The day that no one thought they’d ever see looks to be coming this summer with Nintendo finally offering full retail releases as downloads. It all kicks off in August with the launch of New Super Mario Bros 2 on 3DS where Nintendo will offer the game as both a cartridge version as well as full download. With promise of every future Nintendo published 3DS title to follow suit, this is very exciting news indeed. Nintendo didn’t mention anything about third parties however.
Iwata didn’t stop there though as he went on to announce that this download service will also be up and running from day one for the Nintendo Wii U. That means launch titles can either be bought in disc form or as a download. This is a big step for Nintendo and truly shows they are doing what they can to catch up with the competition.
Titles will be able to be purchased on the Nintendo eShop as well as via online retailers and high street store who will supply 16-digit code download codes. Nintendo will not set the price of these retail-bought download codes, allowing shops to offer deals.
When you take all this into consideration it looks to be great news for a number of reasons.
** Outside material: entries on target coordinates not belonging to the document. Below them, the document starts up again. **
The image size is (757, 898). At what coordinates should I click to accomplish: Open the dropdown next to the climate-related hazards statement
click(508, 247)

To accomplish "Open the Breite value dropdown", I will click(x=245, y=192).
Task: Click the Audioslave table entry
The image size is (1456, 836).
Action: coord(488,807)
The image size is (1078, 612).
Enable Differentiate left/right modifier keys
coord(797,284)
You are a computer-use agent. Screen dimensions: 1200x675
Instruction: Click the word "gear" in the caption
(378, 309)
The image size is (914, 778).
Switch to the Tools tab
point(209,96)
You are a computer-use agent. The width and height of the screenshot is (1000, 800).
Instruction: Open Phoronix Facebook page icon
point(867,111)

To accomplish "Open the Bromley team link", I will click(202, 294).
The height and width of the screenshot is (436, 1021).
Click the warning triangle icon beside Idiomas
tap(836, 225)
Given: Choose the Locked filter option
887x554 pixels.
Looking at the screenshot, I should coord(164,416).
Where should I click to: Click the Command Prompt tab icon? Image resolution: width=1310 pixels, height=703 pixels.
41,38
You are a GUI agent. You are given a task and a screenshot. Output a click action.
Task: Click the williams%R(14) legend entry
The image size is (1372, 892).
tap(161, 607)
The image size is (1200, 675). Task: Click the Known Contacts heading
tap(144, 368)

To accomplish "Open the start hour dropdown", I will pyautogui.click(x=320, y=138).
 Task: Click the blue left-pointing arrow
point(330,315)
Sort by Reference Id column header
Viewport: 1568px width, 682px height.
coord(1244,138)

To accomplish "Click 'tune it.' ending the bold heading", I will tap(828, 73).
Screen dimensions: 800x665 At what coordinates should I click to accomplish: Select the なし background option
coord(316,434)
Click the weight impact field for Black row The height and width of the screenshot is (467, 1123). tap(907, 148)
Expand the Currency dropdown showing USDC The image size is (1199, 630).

Sure we now have a choice with how we buy a game but another reason is that the console will be able to download titles of greater memory than what was previously offered on the Wii. Whereas the Wii had a low limit for its WiiWare launches (a problem that has prevented great games like Sonic 4: Episode II and Super Meat Boy from making it onto the console), it appears this will no longer be an issue for the Wii U. While retail games is a great start, I’m sure there are plenty of gamers out there who would also love the chance to download past games. Gamecube titles or maybe even some of SEGA’s Dreamcast classics. Why not even include old Wii games that have since stopped being produced. Or better still titles that may not have made it over to a certain territory. We’re still missing Excitebots and Mario Baseball for the Wii while the US didn’t get a chance to try Disaster: Day of Crisis. Digital may be a great way to help get old and new titles across the world without another Operation Rainfall incident occurring again. With the ability there hopefully Nintendo can capitalise on this.
“For our digital business to grow drastically, it is imperative for us to expand the exposure of the digital download products to potential consumers,” Nintendo boss Satoru Iwata explained in a briefing to investors.
Here here Mr. Iwata!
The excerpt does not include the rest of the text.